El estruendo de la tierra nunca avisa. En segundos puede derrumbar edificios, destruir comunidades y cambiar para siempre la vida de miles de familias. Así ocurrió en Haití en 2010 y así volvió a recordarnos la tragedia ocurrida en Venezuela el pasado 24 de junio de 2026. Ambos desastres dejan una misma enseñanza: los terremotos son fenómenos naturales; las catástrofes son, en gran medida, consecuencia de cómo las sociedades ocupan y transforman su territorio.
La forma en que construimos nuestras ciudades responde a una construcción social del territorio que determina quién está expuesto al peligro, quién pierde su patrimonio y quién tiene posibilidades de recuperarse. Cuando el crecimiento urbano ignora la geología, la hidrología y las restricciones naturales del suelo, el riesgo deja de ser una posibilidad para convertirse en una tragedia anunciada.
Esta realidad interpela directamente a la República Dominicana. Diversas ciudades de la región norte presentan condiciones de vulnerabilidad asociadas a la cercanía de fallas tectónicas activas y a procesos de expansión urbana acelerada. Santiago de los Caballeros, por ejemplo, ha experimentado un crecimiento importante sobre terrenos cuyas características geológicas incrementan la vulnerabilidad estructural. Puerto Plata, por su ubicación en la costa norte, mantiene igualmente una elevada exposición a la amenaza sísmica.

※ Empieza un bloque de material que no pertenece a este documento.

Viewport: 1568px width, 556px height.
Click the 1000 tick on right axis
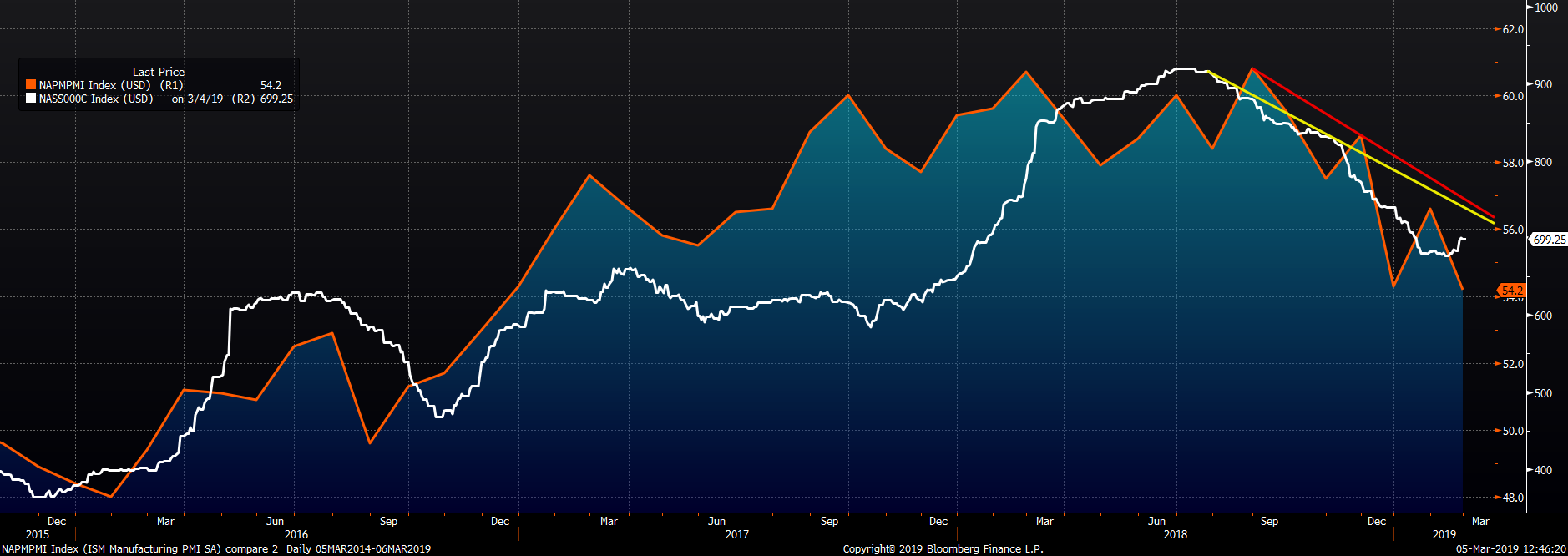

A esta realidad no escapan otras importantes provincias del país, las cuales enfrentan condiciones de vulnerabilidad similares; sin embargo, por razones de espacio, en este artículo nos limitamos al caso de Moca. Dentro de este escenario, el municipio constituye uno de los ejemplos más relevantes. El análisis técnico elaborado para sustentar su Plan Municipal de Ordenamiento Territorial (PMOT) revela que presenta el nivel máximo de amenaza sísmica del país.
Los resultados son contundentes: el 41.63 % de las edificaciones del municipio, es decir, más de 42,600 estructuras, se encuentran en condiciones de riesgo sísmico alto o muy alto. La situación resulta particularmente crítica en los distritos municipales de Las Lagunas, Juan López y José Contreras, ubicados en el área de influencia de la Falla Septentrional, donde convergen la amenaza geológica, la vulnerabilidad de las edificaciones y condiciones de fragilidad social.